Japan Geoscience Union Meeting 2015

Presentation information

International Session (Oral)

Symbol P (Space and Planetary Sciences) » P-EM Solar-Terrestrial Sciences, Space Electromagnetism & Space Environment

[P-EM07] Space Weather, Space Climate, and VarSITI

Mon. May 25, 2015 11:00 AM - 12:45 PM 302 (3F)

Convener:*Ryuho Kataoka(National Institute of Polar Research), Yusuke Ebihara(Research Institute for Sustainable Humanosphere, Kyoto University), Yoshizumi Miyoshi(Solar-Terrestrial Environement Laboratory, Nagoya University), Toshifumi Shimizu(Institute of Space and Astronautical Science, JAXA), Ayumi Asai(Unit for Synergetic Studies of Space, Kyoto University), Hidekatsu Jin(National Institude of Information and Communications Technology), Tatsuhiko Sato(Japan Atomic Energy Agency), Kanya Kusano(Solar-Terrestrial Environment Laboratory, Nagoya University), Hiroko Miyahara(College of Art and Design, Musashino Art University), Takuji Nakamura(National Institute of Polar Research), Kazuo Shiokawa(Solar-Terrestrial Environment Laboratory, Nagoya University), Kiminori Itoh(Graduate School of Engineering, Yokohama National University), Chair:Toshifumi Shimizu(Institute of Space and Astronautical Science, JAXA)

11:45 AM - 12:00 PM

[PEM07-15] Quantitative Evaluation of Solar Wind Prediction Model "SUSANOO-SW" by Comparison with in-situ Measurements

*Yuya YAMANOUCHI1, Daikou SHIOTA1, Kanya KUSANO1 (1.Solar-Terrestrial Environment Laboratory, Nagoya University)

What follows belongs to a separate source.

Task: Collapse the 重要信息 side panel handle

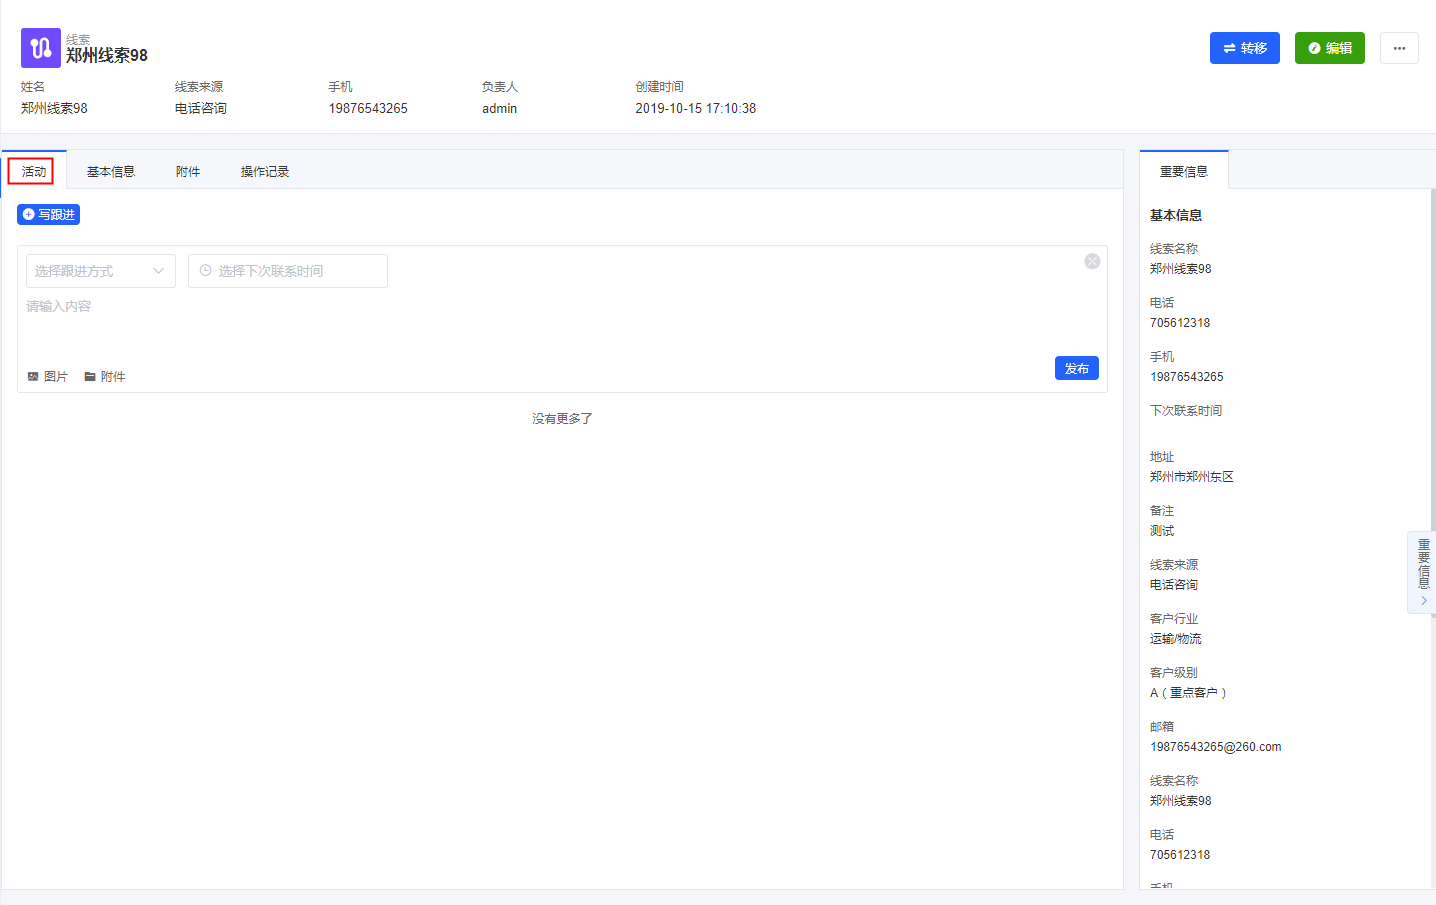Action: tap(1423, 573)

Keywords:solar wind, space weather, MHD

The solar wind disturbance is one of the most important elements in the space weather. The space weather forecast is the attempt of predicting the disturbance before arrival at the earth. At present, in the most reliable prediction, we usually use in situ solar wind observations by space probes, locating in front of the earth, like the Advanced Composition Explorer (ACE). However, we can get the leading time about only 1 hour for which the solar wind propagates through the ACE-Earth distance because we cannot know the information of the solar wind before arrival at the ACE position by using only this method. Accordingly, magnetohydrodynamics (MHD) simulation enable to predict the further future solar wind.
In recent years, our group have developed a space weather prediction model: SUSANOO (Space-weather-forecast-Usable System Anchored by Numerical Operations and Observations), which can predict fluctuation of high-energy electrons in the radiation belt based on minimal input, real-time observation of the solar photospheric magnetic field. SUSANOO's solar wind model (SUSANOO-SW) [Shiota et al. (2014)] is the MHD simulation reproducing three-dimension structure of solar wind in the inner heliosphere with magnetic field model and empirical model for the solar surface magnetic field data. The calculated time profiles of solar wind velocity and interplanetary magnetic field (IMF) at positions of planets agreed with observed ones in solar minimum (2007 - 2009): the correlation coefficients of one-year time profiles of velocity and IMF ranges 0.54 - 0.73 and 0.40 - 0.58, respectively [Shiota et al. (2014)]. It can be interpreted that this model can reproduce well the global structure of the solar wind. However, when we focused on shorter time scale variation (period of one rotation), often see some disagreements. The cause of these disagreements can be included in the setting of the inner condition of SUSANOO-SW. Its improvement is needed for practical forecast.
In this research, we performed the SUSANOO-SW for a period from the solar minimum to the solar maximum (2007 - 2014). We evaluated the capability of the model by their comparison with in situ measurements in the following criteria: (1) the correlation coefficient of the velocity fluctuation for each Carrington Rotation (CR), (2) the percentage of agreement of velocity and magnetic field: (2-a) polarity of magnetic field, (2-b) velocity difference, (2-c) the sign of dv / dt. In the evaluation (2), we judged agreement by the hour and then we calculated the percentage of the agreement. As a result, the correlation coefficients are greater than 0.5 in CRs of 42.5%. The percentage of 'YES' for each criterion in evaluation (2) is larger than that of 'NO.' According to the results, we examined how the inner boundary condition on the timing of the disagreements with observation, and discuss possible improvement of the models for the inner boundary conditions.